Today, Suaste works at a nearby store, earning minimum wage. Although he no longer seeks services from the program, Suaste has remained involved with the church.

"I think of myself as a person who fights," Suaste said. "I like to believe I would have eventually found my way on my own . . . but it would have been so much harder. It's all because of this place -- my home, these people, my family."

The men staying in the shelter begin their day at 4:45 a.m., followed by breakfast at 5 a.m. About 6 a.m., they make their way to work or are taken to day labor centers or clinics. They can return to the church at 4 p.m. to shower, meditate or watch television until 6:30 p.m., when dinner is served in the dining room at Dolores Mission Catholic School in front of the church.

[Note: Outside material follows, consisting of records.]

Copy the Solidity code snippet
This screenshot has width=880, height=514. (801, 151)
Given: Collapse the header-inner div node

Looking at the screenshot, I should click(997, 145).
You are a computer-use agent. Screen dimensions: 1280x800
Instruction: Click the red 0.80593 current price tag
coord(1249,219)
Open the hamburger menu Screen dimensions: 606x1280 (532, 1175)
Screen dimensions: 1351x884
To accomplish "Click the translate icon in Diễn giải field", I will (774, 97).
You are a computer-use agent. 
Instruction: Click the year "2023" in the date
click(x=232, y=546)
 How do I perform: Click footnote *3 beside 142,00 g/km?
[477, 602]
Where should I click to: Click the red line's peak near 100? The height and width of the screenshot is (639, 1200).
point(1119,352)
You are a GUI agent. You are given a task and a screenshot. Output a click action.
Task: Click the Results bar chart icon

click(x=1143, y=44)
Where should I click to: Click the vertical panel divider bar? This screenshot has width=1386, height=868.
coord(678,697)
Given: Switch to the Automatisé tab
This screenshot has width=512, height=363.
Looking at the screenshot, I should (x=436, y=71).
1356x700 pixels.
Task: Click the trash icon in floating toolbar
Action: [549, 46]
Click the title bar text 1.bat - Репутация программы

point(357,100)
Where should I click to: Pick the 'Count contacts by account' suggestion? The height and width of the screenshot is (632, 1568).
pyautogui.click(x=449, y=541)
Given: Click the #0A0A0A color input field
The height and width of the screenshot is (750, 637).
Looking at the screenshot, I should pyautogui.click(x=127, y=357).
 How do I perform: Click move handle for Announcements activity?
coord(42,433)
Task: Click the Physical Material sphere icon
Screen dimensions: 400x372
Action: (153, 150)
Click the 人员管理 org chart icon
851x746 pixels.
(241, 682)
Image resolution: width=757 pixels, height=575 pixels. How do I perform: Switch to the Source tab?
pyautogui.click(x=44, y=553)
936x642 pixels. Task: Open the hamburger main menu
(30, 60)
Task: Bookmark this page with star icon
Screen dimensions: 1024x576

For more than six years, Diana Martinez, 38, has helped prepare some of those meals, including albondigas, ormeatball soup, and chicken and rice. "The Lord's mission tells us not just to read the Gospel but to put it into practice," Martinez said. "That means giving food to those who are hungry, clothes to those who are cold. I do what I can."

The program, which allows participants to stay a maximum of 90 days, gives the men breakfast and dinner, helps them search for jobs and provides services such as transportation, English classes and a variety of workshops. It also encourages the men to explore their spirituality through religious activities.

"I'm sad my time here is almost over," Ruiz said as he gripped a hot cup of champurrado, a chocolate-based Mexican drink. "This was my family for 2 1/2 months. It is more than a shelter. It's been my home."

Then Ruiz, wearing scuffed construction boots, geared up to leave that home and head to work.